Correlation Between BMO Government and BMO Mid
Can any of the company-specific risk be diversified away by investing in both BMO Government and BMO Mid at the same time? Although using a correlation coefficient on its own may not help to predict future stock returns, this module helps to understand the diversifiable risk of combining BMO Government and BMO Mid into the same portfolio, which is an essential part of the fundamental portfolio management process.
By analyzing existing cross correlation between BMO Government Bond and BMO Mid Provincial, you can compare the effects of market volatilities on BMO Government and BMO Mid and check how they will diversify away market risk if combined in the same portfolio for a given time horizon. You can also utilize pair trading strategies of matching a long position in BMO Government with a short position of BMO Mid. Check out your portfolio center. Please also check ongoing floating volatility patterns of BMO Government and BMO Mid.
Diversification Opportunities for BMO Government and BMO Mid
0.85 | Correlation Coefficient |
Very poor diversification
The 3 months correlation between BMO and BMO is 0.85. Overlapping area represents the amount of risk that can be diversified away by holding BMO Government Bond and BMO Mid Provincial in the same portfolio, assuming nothing else is changed. The correlation between historical prices or returns on BMO Mid Provincial and BMO Government is a relative statistical measure of the degree to which these equity instruments tend to move together.
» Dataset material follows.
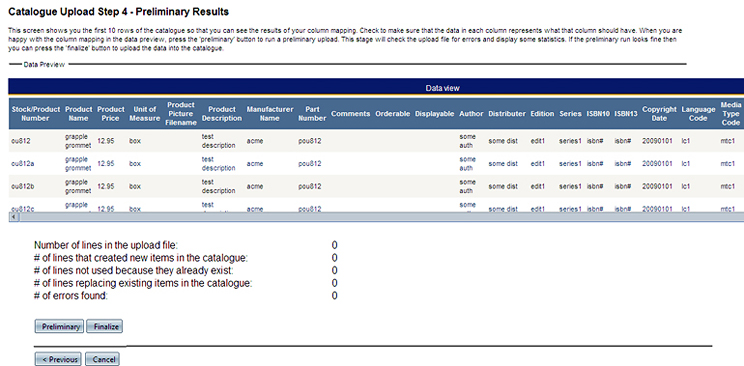744x366 pixels.
Task: Select the Stock/Product Number column header
Action: 36,114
The correlation coefficient measures the extent to which returns on BMO Government Bond are associated (or correlated) with BMO Mid. Values of the correlation coefficient range from -1 to +1, where. The correlation of zero (0) is possible when the price movement of BMO Mid Provincial has no effect on the direction of BMO Government i.e., BMO Government and BMO Mid go up and down completely randomly.
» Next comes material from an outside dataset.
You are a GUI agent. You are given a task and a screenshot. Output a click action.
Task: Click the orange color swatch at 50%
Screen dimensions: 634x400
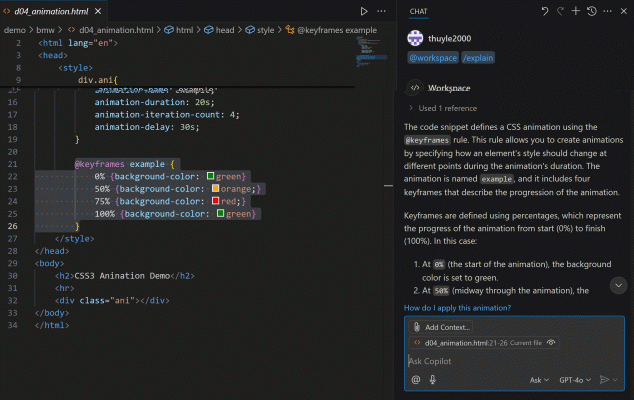tap(216, 189)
Pair Corralation between BMO Government and BMO Mid
Assuming the 90 days trading horizon BMO Government Bond is expected to under-perform the BMO Mid. In addition to that, BMO Government is 1.03 times more volatile than BMO Mid Provincial. It trades about -0.16 of its total potential returns per unit of risk. BMO Mid Provincial is currently generating about -0.11 per unit of volatility. If you would invest 1,410 in BMO Mid Provincial on August 29, 2024 and sell it today you would lose (23.00) from holding BMO Mid Provincial or give up 1.63% of portfolio value over 90 days.
Time Period | 3 Months [change] |
Direction | Moves Together |
Strength | Strong |
Accuracy | 97.62% |
Values | Daily Returns |
BMO Government Bond vs. BMO Mid Provincial
Performance |
Timeline |
BMO Government Bond |
BMO Mid Provincial |
BMO Government and BMO Mid Volatility Contrast
Predicted Return Density |
Returns |
Pair Trading with BMO Government and BMO Mid
The main advantage of trading using opposite BMO Government and BMO Mid positions is that it hedges away some unsystematic risk. Because of two separate transactions, even if BMO Government position performs unexpectedly, BMO Mid can make up some of the losses. Pair trading also minimizes risk from directional movements in the market. For example, if an entire industry or sector drops because of unexpected headlines, the short position in BMO Mid will offset losses from the drop in BMO Mid's long position.BMO Government vs. BMO Aggregate Bond | BMO Government vs. iShares Canadian Universe | BMO Government vs. BMO Core Plus | BMO Government vs. BMO Discount Bond |
BMO Mid vs. BMO Long Federal | BMO Mid vs. BMO Long Provincial | BMO Mid vs. Wealthsimple Developed Markets | BMO Mid vs. Wealthsimple North America |
Check out your portfolio center.Note that this page's information should be used as a complementary analysis to find the right mix of equity instruments to add to your existing portfolios or create a brand new portfolio. You can also try the Equity Forecasting module to use basic forecasting models to generate price predictions and determine price momentum.